Recentemente, o Tribunal de Justiça de São Paulo (TJSP) proferiu uma decisão inovadora e controversa: pode o Código de Defesa do Consumidor (CDC) ser aplicado analogicamente em defesa dos animais?
Em dezembro de 2019, por meio de denúncias anônimas, a Polícia Civil prendeu diversas pessoas em uma operação de desmonte de uma rinha de cachorros em Mairiporã, grande São Paulo. Os 19 animais encontrados com vida no local, todos da raça pit bull, estavam muito machucados. O Instituto Luisa Mell (uma ONG que atua no resgate, recuperação e adoção de animais feridos ou em situação de risco) – a pedido das autoridades – abrigou e tratou de 12 animais feridos que foram resgatados, arcando com os custos de seu tratamento de saúde, na condição de fiel depositário dos animais. Essa foi a base da argumentação utilizada para defender a legitimidade do Instituto para ingresso na ação penal (como assistente de acusação) e o interesse na condenação dos responsáveis pelos maus-tratos aos animais.
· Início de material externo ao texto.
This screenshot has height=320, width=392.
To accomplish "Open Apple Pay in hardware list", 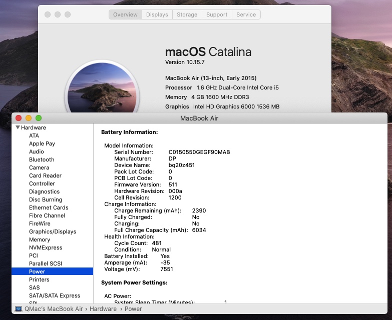I will [x=42, y=144].
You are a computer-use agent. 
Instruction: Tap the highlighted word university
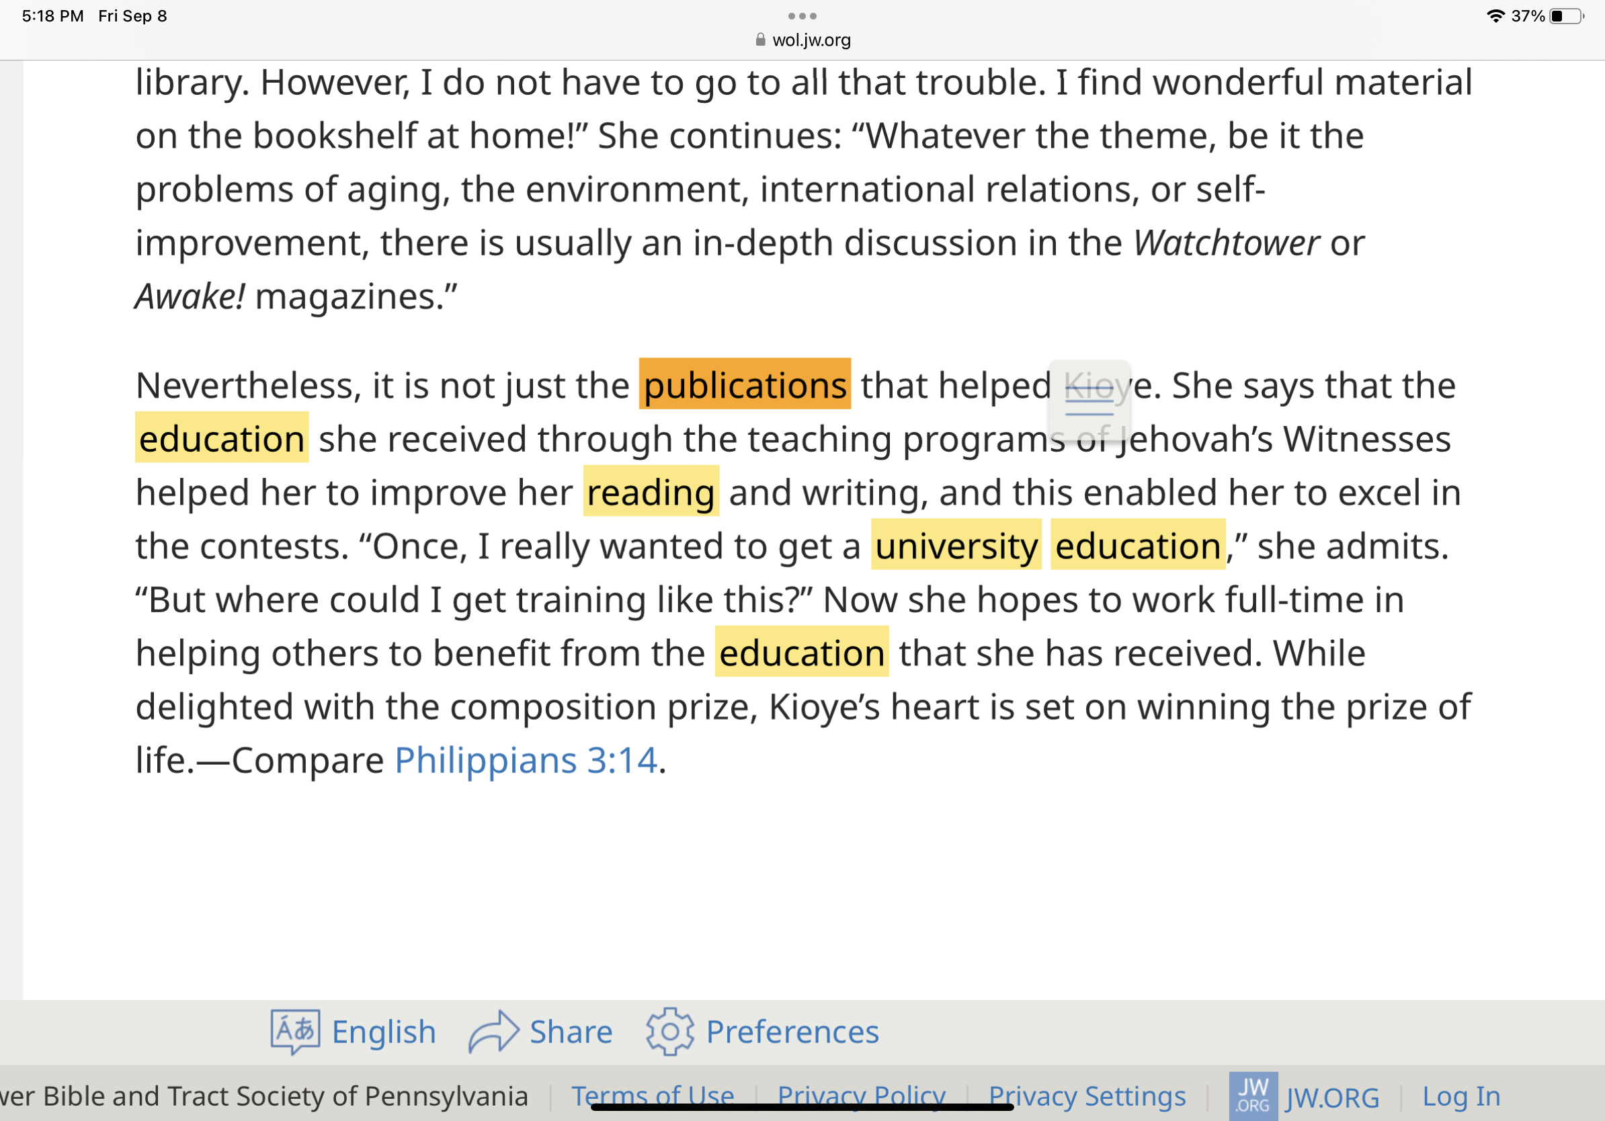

Contudo, o artigo 268 do Código de Processo Penal autoriza apenas a intervenção como assistente de acusação pelo próprio ofendido, mas há exceções na lei. A decisão de primeira instância (reformada pelo TJSP) concluiu pela impossibilidade de acolhimento do pleito do Instituto por falta de previsão legal.
A decisão proferida pela 12ª Câmara de Direito Criminal do Tribunal de Justiça de São Paulo no mandado de segurança n. 2027947-97.2020.8.26.0000 habilitou o Instituto Luisa Mell como assistente de acusação no processo penal, que envolve os crimes de maus-tratos a animais, associação criminosa, corrupção de menor e contravenção de jogo de azar.
No acórdão, o relator consigna que há duas correntes no caso: uma de cunho unicamente patrimonial, e outra vinculada ao propósito de prezar pela correta aplicação da lei. Por qualquer ângulo que se analise a questão, a decisão efetivamente merecia reforma.
Primeiro: ao ter arcado com os custos de tratamento e abrigo dos animais, o Instituto possui inegável interesse econômico (futuro ressarcimento em caso de condenação criminal). A habilitação do Instituto não decorre apenas da natureza das suas atividades, mas sim da sua relação direta com a causa. Segundo: a legislação prevê exceções à regra do art. 268 do Código de Processo Penal, como é o caso dos artigos 80 e 82, III e IV, do CDC, que preveem a possibilidade de participação de associações, entidades e órgãos da Administração Pública, direta ou indireta, como assistentes em processos envolvendo crimes contra as relações de consumo.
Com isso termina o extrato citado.